[Record excerpts Boundary: Start]

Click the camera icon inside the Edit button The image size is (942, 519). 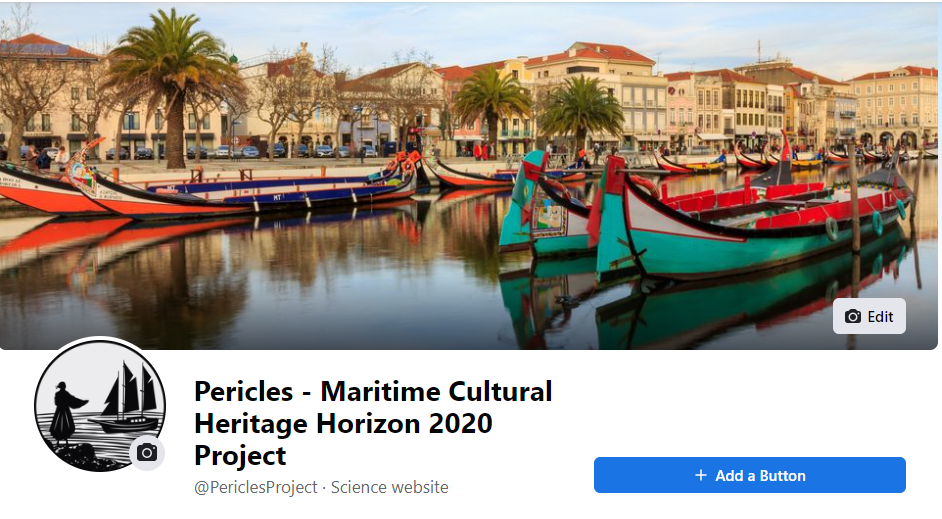852,317
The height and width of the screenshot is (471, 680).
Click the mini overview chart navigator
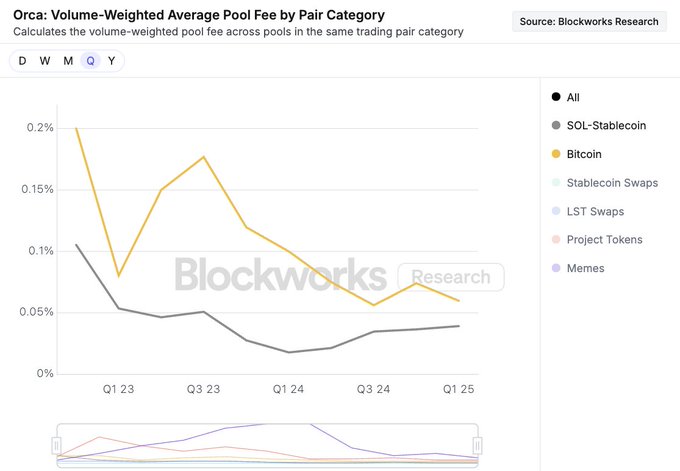pos(267,445)
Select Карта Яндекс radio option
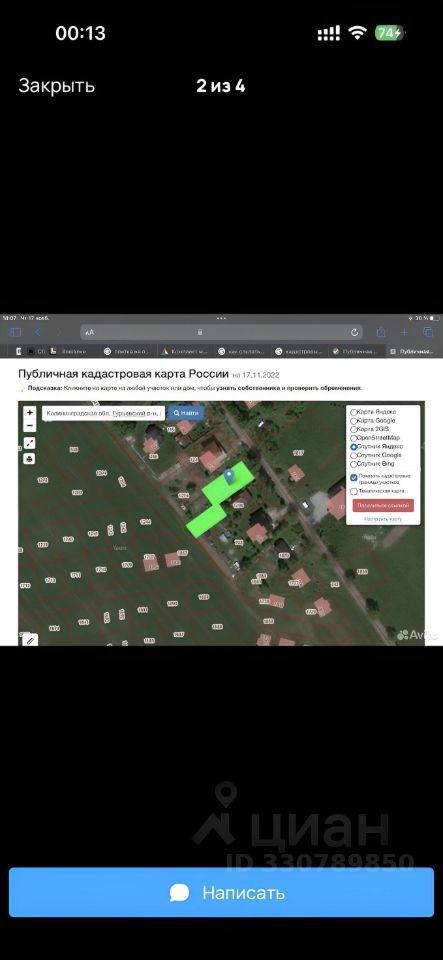This screenshot has height=960, width=443. pos(354,412)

[Record excerpts Boundary: End]

Task to complete: The line that contains "Click the mini overview chart navigator" begins the part to retype, and the last line of the records above ends it. Retype both and everything between, exactly, without the pictures.

Your solution:
Click the mini overview chart navigator
pos(267,445)
Select Карта Яндекс radio option
This screenshot has height=960, width=443. pos(354,412)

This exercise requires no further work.